For each [math]\displaystyle{ x\in H }[/math], there may be more than one instances of [math]\displaystyle{ (x,i)\in U }[/math]. We can choose a unique representative among the multiple instances [math]\displaystyle{ (x,i)\in U }[/math] for the same [math]\displaystyle{ x\in H }[/math], by choosing the [math]\displaystyle{ (x,i) }[/math] with the minimum [math]\displaystyle{ i }[/math], and form a set [math]\displaystyle{ G }[/math].
Formally, [math]\displaystyle{ G=\{(x,i)\in U\mid \forall (x,j)\in U, j\le i\} }[/math]. Every [math]\displaystyle{ x\in H }[/math] corresponds to a unique [math]\displaystyle{ (x,i)\in G }[/math] where [math]\displaystyle{ i }[/math] is the smallest among [math]\displaystyle{ x\in H_i }[/math].
It is obvious that [math]\displaystyle{ G\subseteq U }[/math] and
- [math]\displaystyle{ |G|=|H| }[/math].
Therefore, estimation of [math]\displaystyle{ |H| }[/math] is reduced to estimation of [math]\displaystyle{ |G| }[/math] with [math]\displaystyle{ G\subseteq U }[/math]. Then [math]\displaystyle{ |G| }[/math] can have an [math]\displaystyle{ \epsilon }[/math]-approximation with probability [math]\displaystyle{ (1-\delta) }[/math] in poly-time, if we can uniformly sample from [math]\displaystyle{ U }[/math] and [math]\displaystyle{ |G|/|U| }[/math] is suitably small.
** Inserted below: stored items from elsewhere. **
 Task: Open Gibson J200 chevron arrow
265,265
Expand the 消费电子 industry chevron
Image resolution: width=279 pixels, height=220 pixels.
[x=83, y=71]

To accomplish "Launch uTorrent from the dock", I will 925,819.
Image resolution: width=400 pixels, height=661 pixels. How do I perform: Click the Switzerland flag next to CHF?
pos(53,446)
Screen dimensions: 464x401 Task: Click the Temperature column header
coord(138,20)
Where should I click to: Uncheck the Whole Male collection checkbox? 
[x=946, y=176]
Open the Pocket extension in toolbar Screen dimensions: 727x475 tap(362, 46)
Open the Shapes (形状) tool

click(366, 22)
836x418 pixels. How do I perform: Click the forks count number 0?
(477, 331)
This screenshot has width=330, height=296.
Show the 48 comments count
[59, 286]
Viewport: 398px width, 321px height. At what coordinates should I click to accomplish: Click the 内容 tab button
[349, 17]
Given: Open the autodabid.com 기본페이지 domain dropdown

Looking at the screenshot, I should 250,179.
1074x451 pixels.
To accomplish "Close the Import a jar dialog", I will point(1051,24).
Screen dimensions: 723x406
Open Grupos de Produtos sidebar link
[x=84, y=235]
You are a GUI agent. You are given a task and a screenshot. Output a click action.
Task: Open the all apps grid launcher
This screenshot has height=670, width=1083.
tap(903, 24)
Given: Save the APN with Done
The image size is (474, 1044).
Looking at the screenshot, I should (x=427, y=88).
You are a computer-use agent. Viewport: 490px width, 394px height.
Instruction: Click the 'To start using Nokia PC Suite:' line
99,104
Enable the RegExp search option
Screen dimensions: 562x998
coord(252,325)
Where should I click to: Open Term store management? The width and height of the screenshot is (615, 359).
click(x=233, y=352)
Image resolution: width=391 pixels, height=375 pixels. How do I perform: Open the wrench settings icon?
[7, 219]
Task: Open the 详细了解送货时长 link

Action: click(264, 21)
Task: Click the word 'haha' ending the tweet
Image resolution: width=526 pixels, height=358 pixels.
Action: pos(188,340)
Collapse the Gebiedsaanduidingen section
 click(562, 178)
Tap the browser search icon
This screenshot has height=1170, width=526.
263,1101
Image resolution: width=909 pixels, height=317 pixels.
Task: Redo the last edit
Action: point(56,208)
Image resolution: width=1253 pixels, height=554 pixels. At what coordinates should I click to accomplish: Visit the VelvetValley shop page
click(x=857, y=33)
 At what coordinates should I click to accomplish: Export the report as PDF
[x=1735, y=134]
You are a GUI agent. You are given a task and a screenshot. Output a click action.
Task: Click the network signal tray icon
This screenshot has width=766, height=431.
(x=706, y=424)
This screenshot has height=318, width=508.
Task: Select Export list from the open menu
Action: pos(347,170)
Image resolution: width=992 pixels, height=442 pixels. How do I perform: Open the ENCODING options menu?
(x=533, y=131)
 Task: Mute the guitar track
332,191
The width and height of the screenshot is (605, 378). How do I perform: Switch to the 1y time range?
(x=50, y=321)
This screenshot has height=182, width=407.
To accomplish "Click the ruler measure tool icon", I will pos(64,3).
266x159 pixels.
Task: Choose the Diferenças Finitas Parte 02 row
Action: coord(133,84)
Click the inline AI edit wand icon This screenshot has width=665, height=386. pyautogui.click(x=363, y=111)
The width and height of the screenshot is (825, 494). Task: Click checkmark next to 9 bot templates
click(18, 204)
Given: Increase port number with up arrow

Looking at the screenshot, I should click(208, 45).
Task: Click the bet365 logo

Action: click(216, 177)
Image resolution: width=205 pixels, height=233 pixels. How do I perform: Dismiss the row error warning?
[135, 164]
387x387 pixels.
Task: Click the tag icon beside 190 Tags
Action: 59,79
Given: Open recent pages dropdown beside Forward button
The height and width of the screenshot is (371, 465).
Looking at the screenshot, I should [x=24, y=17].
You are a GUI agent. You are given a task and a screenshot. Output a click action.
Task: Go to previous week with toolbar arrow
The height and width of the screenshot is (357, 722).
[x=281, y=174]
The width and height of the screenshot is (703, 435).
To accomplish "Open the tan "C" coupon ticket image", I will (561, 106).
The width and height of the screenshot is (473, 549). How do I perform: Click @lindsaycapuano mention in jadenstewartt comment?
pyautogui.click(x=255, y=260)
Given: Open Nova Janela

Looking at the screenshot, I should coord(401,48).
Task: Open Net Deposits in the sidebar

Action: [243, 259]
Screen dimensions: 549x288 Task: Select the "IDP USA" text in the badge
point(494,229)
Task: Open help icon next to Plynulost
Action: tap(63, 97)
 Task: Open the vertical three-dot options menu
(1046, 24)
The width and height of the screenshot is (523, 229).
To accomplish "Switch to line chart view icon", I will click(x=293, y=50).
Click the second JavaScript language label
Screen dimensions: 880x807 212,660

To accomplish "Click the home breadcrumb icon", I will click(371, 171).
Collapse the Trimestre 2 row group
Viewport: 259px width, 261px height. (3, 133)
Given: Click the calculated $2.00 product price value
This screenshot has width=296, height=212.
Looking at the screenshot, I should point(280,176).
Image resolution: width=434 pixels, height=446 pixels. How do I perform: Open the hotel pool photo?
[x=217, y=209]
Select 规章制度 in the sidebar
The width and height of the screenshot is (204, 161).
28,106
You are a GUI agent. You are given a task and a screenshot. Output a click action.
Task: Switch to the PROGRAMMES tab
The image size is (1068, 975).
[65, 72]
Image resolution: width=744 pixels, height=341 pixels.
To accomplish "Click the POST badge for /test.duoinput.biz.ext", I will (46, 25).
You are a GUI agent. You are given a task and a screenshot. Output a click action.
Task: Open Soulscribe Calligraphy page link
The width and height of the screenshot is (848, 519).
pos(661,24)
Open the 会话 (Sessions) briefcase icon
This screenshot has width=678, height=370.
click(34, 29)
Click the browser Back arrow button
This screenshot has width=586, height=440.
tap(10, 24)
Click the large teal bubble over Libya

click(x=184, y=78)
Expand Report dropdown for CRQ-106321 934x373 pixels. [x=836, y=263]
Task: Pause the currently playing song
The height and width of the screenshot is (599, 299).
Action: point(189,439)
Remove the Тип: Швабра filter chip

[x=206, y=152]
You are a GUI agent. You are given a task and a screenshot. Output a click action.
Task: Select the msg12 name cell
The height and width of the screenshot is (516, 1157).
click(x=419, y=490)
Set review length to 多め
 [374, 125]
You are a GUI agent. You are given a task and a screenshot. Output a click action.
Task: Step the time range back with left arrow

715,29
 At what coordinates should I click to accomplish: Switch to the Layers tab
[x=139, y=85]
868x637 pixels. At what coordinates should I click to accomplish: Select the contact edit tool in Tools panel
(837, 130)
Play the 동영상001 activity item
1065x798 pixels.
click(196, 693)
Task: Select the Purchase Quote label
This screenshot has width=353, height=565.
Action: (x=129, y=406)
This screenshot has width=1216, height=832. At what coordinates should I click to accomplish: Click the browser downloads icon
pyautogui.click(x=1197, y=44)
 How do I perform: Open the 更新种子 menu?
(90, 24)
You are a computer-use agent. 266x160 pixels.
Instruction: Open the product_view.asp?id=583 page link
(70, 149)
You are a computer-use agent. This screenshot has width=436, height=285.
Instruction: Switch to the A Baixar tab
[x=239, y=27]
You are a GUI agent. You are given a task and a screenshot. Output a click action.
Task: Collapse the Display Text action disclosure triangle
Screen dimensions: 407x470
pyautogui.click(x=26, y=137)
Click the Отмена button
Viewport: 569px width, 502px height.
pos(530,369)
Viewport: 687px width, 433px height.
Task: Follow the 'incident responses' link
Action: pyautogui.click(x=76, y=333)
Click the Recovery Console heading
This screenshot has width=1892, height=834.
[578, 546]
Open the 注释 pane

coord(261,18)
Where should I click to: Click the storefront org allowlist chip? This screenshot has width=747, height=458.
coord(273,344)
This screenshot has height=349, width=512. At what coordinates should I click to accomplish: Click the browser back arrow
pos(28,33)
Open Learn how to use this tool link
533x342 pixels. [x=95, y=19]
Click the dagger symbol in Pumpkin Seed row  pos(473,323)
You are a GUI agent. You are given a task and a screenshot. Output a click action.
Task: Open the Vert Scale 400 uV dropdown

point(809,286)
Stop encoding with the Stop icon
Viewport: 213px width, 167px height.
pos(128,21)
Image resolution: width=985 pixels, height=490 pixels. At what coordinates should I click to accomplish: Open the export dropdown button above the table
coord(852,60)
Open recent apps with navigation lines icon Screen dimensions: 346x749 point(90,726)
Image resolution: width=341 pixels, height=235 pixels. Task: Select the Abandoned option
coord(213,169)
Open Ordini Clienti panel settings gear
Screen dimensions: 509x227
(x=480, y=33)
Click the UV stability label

An uniform sample from [math]\displaystyle{ U }[/math] can be implemented as follows:
- generate an [math]\displaystyle{ i\in\{1,2,\ldots,m\} }[/math] with probability [math]\displaystyle{ \frac{|H_i|}{\sum_{i=1}^m|H_i|} }[/math];
- uniformly sample an [math]\displaystyle{ x\in H_i }[/math], and return [math]\displaystyle{ (x,i) }[/math].
It is easy to see that this gives a uniform member of [math]\displaystyle{ U }[/math]. The above sampling procedure is poly-time because each [math]\displaystyle{ |H_i| }[/math] can be computed in poly-time, and sampling uniformly from each [math]\displaystyle{ H_i }[/math] is poly-time.
We now only need to lower bound the ratio
- [math]\displaystyle{ \alpha=\frac{|G|}{|U|} }[/math].
We claim that
- [math]\displaystyle{ \alpha\ge\frac{1}{m} }[/math].
It is easy to see this, because each [math]\displaystyle{ x\in H }[/math] has at most [math]\displaystyle{ m }[/math] instances of [math]\displaystyle{ (x,i) }[/math] in [math]\displaystyle{ U }[/math], and we already know that [math]\displaystyle{ |G|=|H| }[/math].
Due to the estimator theorem, this needs [math]\displaystyle{ \frac{4m}{\epsilon^2}\ln\frac{2}{\delta} }[/math] uniform random samples from [math]\displaystyle{ U }[/math].
This gives the coverage algorithm for the abstract problem of the union of sets. The DNF counting is a special case of it.